Verify provenance, not only answers
According to OpenAI, the offering includes data from providers such as Daloopa, PitchBook, LSEG News and Crunchbase. It is intended to trace figures and claims back to their sources through granular citations. Existing subscriptions are to be connected through shared sign-in and entitlements; OpenAI also cites central management of access and data connections.
This matters because financial analysis is not judged by the appearance of a presentation. The crucial questions are whether a figure comes from an authorised data set, whether the source used is current and whether the path to the source can be reconstructed in review. CNBC additionally reports features for citations, chart verification and administrative controls for sensitive deal materials.
The procurement object gets wider
For banks, insurers and corporate-finance teams in the DACH region, the implication is clear: do not buy access to a model alone. Buy and assess a verifiable work chain. Before a pilot, business teams, procurement, privacy and information security should document at least these points:
- Data rights: Which built-in data may be used for which purpose and user group?
- Entitlement: How is it verified that only already licensed sources and internal content can be reached?
- Evidence: Can every decision-relevant figure be traced to a document, table row or data record?

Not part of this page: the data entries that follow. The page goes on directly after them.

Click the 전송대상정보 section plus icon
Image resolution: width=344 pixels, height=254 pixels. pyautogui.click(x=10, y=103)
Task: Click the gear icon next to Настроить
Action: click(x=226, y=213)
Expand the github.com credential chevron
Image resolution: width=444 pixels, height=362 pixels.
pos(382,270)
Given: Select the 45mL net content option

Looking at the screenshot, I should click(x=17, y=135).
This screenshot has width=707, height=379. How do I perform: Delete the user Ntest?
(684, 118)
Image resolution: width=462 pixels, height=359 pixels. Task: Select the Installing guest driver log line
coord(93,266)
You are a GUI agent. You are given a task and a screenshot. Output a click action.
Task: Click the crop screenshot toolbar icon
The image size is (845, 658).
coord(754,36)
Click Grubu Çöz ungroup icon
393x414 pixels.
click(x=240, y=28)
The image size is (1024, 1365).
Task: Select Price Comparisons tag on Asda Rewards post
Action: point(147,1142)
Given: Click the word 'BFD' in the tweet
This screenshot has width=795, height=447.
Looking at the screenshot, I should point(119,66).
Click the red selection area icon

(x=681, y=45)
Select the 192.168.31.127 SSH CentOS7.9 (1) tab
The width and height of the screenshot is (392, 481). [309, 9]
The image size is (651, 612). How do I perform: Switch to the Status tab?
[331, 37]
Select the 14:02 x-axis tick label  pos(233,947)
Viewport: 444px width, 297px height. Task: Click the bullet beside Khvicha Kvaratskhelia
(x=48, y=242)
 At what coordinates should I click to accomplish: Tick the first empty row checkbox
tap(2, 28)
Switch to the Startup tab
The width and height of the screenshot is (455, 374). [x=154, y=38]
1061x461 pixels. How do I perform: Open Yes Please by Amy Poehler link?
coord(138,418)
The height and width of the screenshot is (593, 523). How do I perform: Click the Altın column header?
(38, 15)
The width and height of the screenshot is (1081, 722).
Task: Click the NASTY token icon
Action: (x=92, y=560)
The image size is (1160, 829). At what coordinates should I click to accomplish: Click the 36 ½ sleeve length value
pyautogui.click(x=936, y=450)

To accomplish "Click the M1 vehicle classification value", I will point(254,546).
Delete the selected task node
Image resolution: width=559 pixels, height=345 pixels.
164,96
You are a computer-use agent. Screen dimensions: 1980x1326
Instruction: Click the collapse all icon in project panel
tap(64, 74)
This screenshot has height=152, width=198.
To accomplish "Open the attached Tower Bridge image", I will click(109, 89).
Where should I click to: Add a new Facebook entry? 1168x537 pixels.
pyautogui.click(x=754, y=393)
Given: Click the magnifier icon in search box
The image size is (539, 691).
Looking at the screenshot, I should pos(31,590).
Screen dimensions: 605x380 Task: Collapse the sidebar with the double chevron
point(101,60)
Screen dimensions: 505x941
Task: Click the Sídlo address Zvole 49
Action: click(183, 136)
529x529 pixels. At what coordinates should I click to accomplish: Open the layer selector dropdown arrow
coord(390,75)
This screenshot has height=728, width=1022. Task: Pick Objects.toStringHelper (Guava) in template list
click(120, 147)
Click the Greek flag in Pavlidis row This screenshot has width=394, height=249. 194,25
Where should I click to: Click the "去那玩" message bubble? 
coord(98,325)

- Approval: Who reviews analyses, charts and generated material before they enter credit, investment or transaction processes?
OpenAI describes the offering as available to eligible financial institutions. Whether it becomes a productive deployment does not depend on the model alone. A reliable pilot primarily needs a test set with real but controlled cases: correct sources, deliberately outdated data, missing permissions and conflicting figures. Only when the system visibly separates those cases is it a robust tool for demanding financial work.